Jews in different countries have different customs in their prayer and in certain halachic aspects of their daily observance. The Chofetz Chaim was once asked whether it would not be better if all Jews prayed in the same way and conducted themselves in the same fashion, in order to reinforce the unity of the Jewish people. He answered that just like an army requires different units, so too the Jewish people are better suited with our different customs. If every soldier in an army were trained to do the same thing, the army could not function properly, if at all. The powerful army has many different units, each bringing its own uniqueness to strengthen the whole. Each part of the army is trained with unique abilities to perform either in the air, at sea or on the ground. The army’s power is because of these differences, not in spite of them.
It is the common goal of the soldiers of the different units to serve their country that unites them. Similarly, said the Chofetz Chaim, it is the common goal of the Jewish people that unites us. Our common goal is to serve G'd and to fulfil His commandments. Some commandments can only be fulfilled by the Kohanim or Levi’im. Some can only be fulfilled by Jews living in Israel. Each group has their own special purpose.
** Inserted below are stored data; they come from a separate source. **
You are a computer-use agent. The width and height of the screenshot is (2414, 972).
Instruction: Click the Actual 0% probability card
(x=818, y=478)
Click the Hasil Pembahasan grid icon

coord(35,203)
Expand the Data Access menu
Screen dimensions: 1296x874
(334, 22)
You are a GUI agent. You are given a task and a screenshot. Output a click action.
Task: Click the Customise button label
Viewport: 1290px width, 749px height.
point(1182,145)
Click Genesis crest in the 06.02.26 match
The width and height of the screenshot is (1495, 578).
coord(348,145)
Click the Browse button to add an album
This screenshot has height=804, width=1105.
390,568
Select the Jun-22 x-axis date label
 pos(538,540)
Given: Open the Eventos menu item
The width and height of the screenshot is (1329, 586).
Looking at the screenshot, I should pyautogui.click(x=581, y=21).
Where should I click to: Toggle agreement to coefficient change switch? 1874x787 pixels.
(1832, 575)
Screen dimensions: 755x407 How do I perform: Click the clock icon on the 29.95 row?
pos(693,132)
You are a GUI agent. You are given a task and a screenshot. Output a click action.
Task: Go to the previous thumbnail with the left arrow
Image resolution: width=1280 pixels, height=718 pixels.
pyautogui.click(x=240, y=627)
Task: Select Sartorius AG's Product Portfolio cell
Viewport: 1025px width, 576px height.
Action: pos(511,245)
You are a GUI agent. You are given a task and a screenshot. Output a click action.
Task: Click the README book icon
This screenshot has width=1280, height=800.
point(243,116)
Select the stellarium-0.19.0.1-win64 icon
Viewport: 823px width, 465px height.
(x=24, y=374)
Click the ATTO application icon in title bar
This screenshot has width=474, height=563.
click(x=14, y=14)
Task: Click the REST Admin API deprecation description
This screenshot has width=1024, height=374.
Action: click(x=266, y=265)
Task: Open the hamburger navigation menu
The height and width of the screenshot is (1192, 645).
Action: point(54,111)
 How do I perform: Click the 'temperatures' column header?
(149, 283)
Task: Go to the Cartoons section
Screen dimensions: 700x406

But we are all a part of the total Jewish nation and together as one we are able to fulfil all of the commandments.
Everyone in the world is unique. We all have our own set of fingerprints that is different than everyone else. Our Sages say that just as the facial features of every individual are different than all others, so too are the character traits unique (Midrash Tanchuma Pinchas 10). In every society there are a host of different jobs that are required to be done, and we cannot all do the same job. As a matter of fact, the “Duties of the Heart” says that one of the special wonders of the world is that different people have different interests and want to do different things, because only in that way can society function and develop.
Maintain the common goal
Every Jew is unique. We are unique as individuals. We are unique as members of the tribes of Levy and Judah. We are unique as members of groups with different customs we have acquired from our various host countries in the exile. However, as long as we do not lose sight of our common goal, as long as we maintain the common vision, there is no lack in the unity of the Jewish people, even if we all do things in different ways. This week’s Torah portion cautions us to maintain the common goal: “Perhaps there is among you a man or woman, or a family or tribe, whose heart turns away from being with G’d to go and serve the gods of other nations. And it will be when they hear the words of imprecation, they will bless themselves in their hearts, saying, ‘Peace will be with me, though I walk as my heart sees fit’ (Devarim 29:17-18).
Tolerance and acceptance
As long as the common goal is in place, the Torah attitude is one of tolerance and acceptance. The Torah recognizes that every individual has the right to be diverse in fulfilling G’d’s commandments in order to pursue the common goal. However, there is no tolerance for the person who says, “I will walk as my heart sees fit”. The Torah expressly states, strongly and unequivocally, that G'd will not be willing to forgive this person, among the other calamities listed (see Devarim 29:19-28).
All for one
Our sages teach us that all Jews are responsible for each other. We have a common goal and a common responsibility to fulfil this goal. On the High Holidays, we gather world wide to serve G'd in prayer and repentance. May this expression of unity flow over into the rest of the year. May we unite in the observance of our common goal. And in this merit, may we see the final redemption with peace and prosperity for all forever.
These words were based on a talk given by Rabbi Avraham Kahn, the Rosh Yeshiva and Founder of Yeshivas Keser Torah in Toronto.